◆ TASK BRIEF ◆
Beginning with the first entry, print all the records exactly.

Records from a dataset
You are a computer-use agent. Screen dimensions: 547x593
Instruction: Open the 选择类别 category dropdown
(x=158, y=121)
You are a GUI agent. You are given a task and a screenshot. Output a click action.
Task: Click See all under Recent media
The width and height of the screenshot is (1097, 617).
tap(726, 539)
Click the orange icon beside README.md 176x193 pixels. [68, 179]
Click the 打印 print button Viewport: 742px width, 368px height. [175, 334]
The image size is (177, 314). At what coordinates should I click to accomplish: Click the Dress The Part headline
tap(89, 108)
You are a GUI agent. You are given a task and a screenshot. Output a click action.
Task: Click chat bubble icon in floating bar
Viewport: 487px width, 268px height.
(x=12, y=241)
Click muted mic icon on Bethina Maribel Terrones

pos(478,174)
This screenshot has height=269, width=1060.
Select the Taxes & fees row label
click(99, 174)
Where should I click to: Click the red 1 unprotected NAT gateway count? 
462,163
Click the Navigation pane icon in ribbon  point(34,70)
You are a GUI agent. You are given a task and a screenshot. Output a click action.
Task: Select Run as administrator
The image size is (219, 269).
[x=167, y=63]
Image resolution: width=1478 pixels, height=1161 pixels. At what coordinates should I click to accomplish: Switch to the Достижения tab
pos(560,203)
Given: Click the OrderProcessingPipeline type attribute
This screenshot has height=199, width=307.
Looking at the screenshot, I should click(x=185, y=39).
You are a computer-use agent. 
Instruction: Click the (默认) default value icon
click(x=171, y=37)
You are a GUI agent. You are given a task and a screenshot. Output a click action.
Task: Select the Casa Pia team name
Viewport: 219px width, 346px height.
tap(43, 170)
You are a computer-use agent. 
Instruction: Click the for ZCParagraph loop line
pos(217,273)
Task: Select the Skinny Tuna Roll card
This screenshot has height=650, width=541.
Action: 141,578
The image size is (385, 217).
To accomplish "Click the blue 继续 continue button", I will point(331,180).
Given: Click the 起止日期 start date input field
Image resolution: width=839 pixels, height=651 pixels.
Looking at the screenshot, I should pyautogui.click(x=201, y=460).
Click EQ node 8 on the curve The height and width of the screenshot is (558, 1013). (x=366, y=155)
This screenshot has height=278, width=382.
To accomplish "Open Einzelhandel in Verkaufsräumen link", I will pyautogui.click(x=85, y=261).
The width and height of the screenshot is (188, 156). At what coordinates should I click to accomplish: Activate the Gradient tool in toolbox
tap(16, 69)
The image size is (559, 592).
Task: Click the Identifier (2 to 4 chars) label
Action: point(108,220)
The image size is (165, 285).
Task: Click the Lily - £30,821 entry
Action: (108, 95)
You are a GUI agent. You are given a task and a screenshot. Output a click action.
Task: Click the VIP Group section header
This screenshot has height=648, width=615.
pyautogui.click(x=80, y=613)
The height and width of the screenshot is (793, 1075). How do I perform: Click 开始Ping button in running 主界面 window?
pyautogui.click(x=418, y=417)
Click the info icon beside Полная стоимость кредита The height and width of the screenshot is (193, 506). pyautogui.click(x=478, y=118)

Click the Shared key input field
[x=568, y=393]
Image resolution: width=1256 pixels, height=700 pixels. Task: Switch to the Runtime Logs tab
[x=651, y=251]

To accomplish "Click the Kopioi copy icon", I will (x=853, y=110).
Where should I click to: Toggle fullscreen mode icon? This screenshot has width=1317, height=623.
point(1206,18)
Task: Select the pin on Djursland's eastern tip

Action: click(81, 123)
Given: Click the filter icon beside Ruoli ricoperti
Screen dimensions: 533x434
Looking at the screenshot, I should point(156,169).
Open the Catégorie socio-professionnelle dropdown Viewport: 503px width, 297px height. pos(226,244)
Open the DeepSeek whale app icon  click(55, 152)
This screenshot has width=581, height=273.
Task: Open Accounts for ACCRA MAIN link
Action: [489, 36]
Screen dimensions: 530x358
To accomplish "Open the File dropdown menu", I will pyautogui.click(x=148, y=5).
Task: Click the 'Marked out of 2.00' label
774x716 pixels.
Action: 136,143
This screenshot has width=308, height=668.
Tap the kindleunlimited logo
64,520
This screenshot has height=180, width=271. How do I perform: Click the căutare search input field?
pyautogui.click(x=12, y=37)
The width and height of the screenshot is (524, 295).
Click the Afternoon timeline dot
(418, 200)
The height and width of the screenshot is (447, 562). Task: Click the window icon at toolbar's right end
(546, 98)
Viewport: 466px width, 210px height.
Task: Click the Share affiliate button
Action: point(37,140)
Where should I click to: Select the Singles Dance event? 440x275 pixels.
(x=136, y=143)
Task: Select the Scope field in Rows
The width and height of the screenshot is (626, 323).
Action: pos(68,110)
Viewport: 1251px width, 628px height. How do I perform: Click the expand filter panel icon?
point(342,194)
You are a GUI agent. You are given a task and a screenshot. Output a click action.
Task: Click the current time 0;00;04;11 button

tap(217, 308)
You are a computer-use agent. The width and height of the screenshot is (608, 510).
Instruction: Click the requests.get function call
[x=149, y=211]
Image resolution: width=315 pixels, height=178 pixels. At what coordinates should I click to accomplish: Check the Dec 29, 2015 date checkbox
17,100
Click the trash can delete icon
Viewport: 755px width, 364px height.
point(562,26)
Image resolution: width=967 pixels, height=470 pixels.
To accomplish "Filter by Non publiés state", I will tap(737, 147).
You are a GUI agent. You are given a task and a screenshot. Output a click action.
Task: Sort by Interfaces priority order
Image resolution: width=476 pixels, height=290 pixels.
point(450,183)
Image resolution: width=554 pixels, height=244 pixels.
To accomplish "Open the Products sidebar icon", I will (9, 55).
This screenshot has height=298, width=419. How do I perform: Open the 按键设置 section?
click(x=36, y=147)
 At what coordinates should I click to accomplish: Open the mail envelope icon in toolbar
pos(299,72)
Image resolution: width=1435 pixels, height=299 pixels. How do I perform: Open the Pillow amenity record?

◆ SOLUTION FOR THIS TASK ◆
You are a computer-use agent. Screen dimensions: 547x593
Instruction: Open the 选择类别 category dropdown
(x=158, y=121)
You are a GUI agent. You are given a task and a screenshot. Output a click action.
Task: Click See all under Recent media
The width and height of the screenshot is (1097, 617).
tap(726, 539)
Click the orange icon beside README.md 176x193 pixels. [68, 179]
Click the 打印 print button Viewport: 742px width, 368px height. [175, 334]
The image size is (177, 314). At what coordinates should I click to accomplish: Click the Dress The Part headline
tap(89, 108)
You are a GUI agent. You are given a task and a screenshot. Output a click action.
Task: Click chat bubble icon in floating bar
Viewport: 487px width, 268px height.
(x=12, y=241)
Click muted mic icon on Bethina Maribel Terrones

pos(478,174)
This screenshot has height=269, width=1060.
Select the Taxes & fees row label
click(99, 174)
Where should I click to: Click the red 1 unprotected NAT gateway count? 
462,163
Click the Navigation pane icon in ribbon  point(34,70)
You are a GUI agent. You are given a task and a screenshot. Output a click action.
Task: Select Run as administrator
The image size is (219, 269).
[x=167, y=63]
Image resolution: width=1478 pixels, height=1161 pixels. At what coordinates should I click to accomplish: Switch to the Достижения tab
pos(560,203)
Given: Click the OrderProcessingPipeline type attribute
This screenshot has height=199, width=307.
Looking at the screenshot, I should click(x=185, y=39).
You are a computer-use agent. 
Instruction: Click the (默认) default value icon
click(x=171, y=37)
You are a GUI agent. You are given a task and a screenshot. Output a click action.
Task: Select the Casa Pia team name
Viewport: 219px width, 346px height.
tap(43, 170)
You are a computer-use agent. 
Instruction: Click the for ZCParagraph loop line
pos(217,273)
Task: Select the Skinny Tuna Roll card
This screenshot has height=650, width=541.
Action: 141,578
The image size is (385, 217).
To accomplish "Click the blue 继续 continue button", I will point(331,180).
Given: Click the 起止日期 start date input field
Image resolution: width=839 pixels, height=651 pixels.
Looking at the screenshot, I should pyautogui.click(x=201, y=460).
Click EQ node 8 on the curve The height and width of the screenshot is (558, 1013). (x=366, y=155)
This screenshot has height=278, width=382.
To accomplish "Open Einzelhandel in Verkaufsräumen link", I will pyautogui.click(x=85, y=261).
The width and height of the screenshot is (188, 156). At what coordinates should I click to accomplish: Activate the Gradient tool in toolbox
tap(16, 69)
The image size is (559, 592).
Task: Click the Identifier (2 to 4 chars) label
Action: point(108,220)
The image size is (165, 285).
Task: Click the Lily - £30,821 entry
Action: (108, 95)
You are a GUI agent. You are given a task and a screenshot. Output a click action.
Task: Click the VIP Group section header
This screenshot has height=648, width=615.
pyautogui.click(x=80, y=613)
The height and width of the screenshot is (793, 1075). How do I perform: Click 开始Ping button in running 主界面 window?
pyautogui.click(x=418, y=417)
Click the info icon beside Полная стоимость кредита The height and width of the screenshot is (193, 506). pyautogui.click(x=478, y=118)

Click the Shared key input field
[x=568, y=393]
Image resolution: width=1256 pixels, height=700 pixels. Task: Switch to the Runtime Logs tab
[x=651, y=251]

To accomplish "Click the Kopioi copy icon", I will (x=853, y=110).
Where should I click to: Toggle fullscreen mode icon? This screenshot has width=1317, height=623.
point(1206,18)
Task: Select the pin on Djursland's eastern tip

Action: click(81, 123)
Given: Click the filter icon beside Ruoli ricoperti
Screen dimensions: 533x434
Looking at the screenshot, I should point(156,169).
Open the Catégorie socio-professionnelle dropdown Viewport: 503px width, 297px height. pos(226,244)
Open the DeepSeek whale app icon  click(55, 152)
This screenshot has width=581, height=273.
Task: Open Accounts for ACCRA MAIN link
Action: [489, 36]
Screen dimensions: 530x358
To accomplish "Open the File dropdown menu", I will pyautogui.click(x=148, y=5).
Task: Click the 'Marked out of 2.00' label
774x716 pixels.
Action: 136,143
This screenshot has width=308, height=668.
Tap the kindleunlimited logo
64,520
This screenshot has height=180, width=271. How do I perform: Click the căutare search input field?
pyautogui.click(x=12, y=37)
The width and height of the screenshot is (524, 295).
Click the Afternoon timeline dot
(418, 200)
The height and width of the screenshot is (447, 562). Task: Click the window icon at toolbar's right end
(546, 98)
Viewport: 466px width, 210px height.
Task: Click the Share affiliate button
Action: point(37,140)
Where should I click to: Select the Singles Dance event? 440x275 pixels.
(x=136, y=143)
Task: Select the Scope field in Rows
The width and height of the screenshot is (626, 323).
Action: pos(68,110)
Viewport: 1251px width, 628px height. How do I perform: Click the expand filter panel icon?
point(342,194)
You are a GUI agent. You are given a task and a screenshot. Output a click action.
Task: Click the current time 0;00;04;11 button

tap(217, 308)
You are a computer-use agent. The width and height of the screenshot is (608, 510).
Instruction: Click the requests.get function call
[x=149, y=211]
Image resolution: width=315 pixels, height=178 pixels. At what coordinates should I click to accomplish: Check the Dec 29, 2015 date checkbox
17,100
Click the trash can delete icon
Viewport: 755px width, 364px height.
point(562,26)
Image resolution: width=967 pixels, height=470 pixels.
To accomplish "Filter by Non publiés state", I will tap(737, 147).
You are a GUI agent. You are given a task and a screenshot. Output a click action.
Task: Sort by Interfaces priority order
Image resolution: width=476 pixels, height=290 pixels.
point(450,183)
Image resolution: width=554 pixels, height=244 pixels.
To accomplish "Open the Products sidebar icon", I will (9, 55).
This screenshot has height=298, width=419. How do I perform: Open the 按键设置 section?
click(x=36, y=147)
 At what coordinates should I click to accomplish: Open the mail envelope icon in toolbar
pos(299,72)
Image resolution: width=1435 pixels, height=299 pixels. How do I perform: Open the Pillow amenity record?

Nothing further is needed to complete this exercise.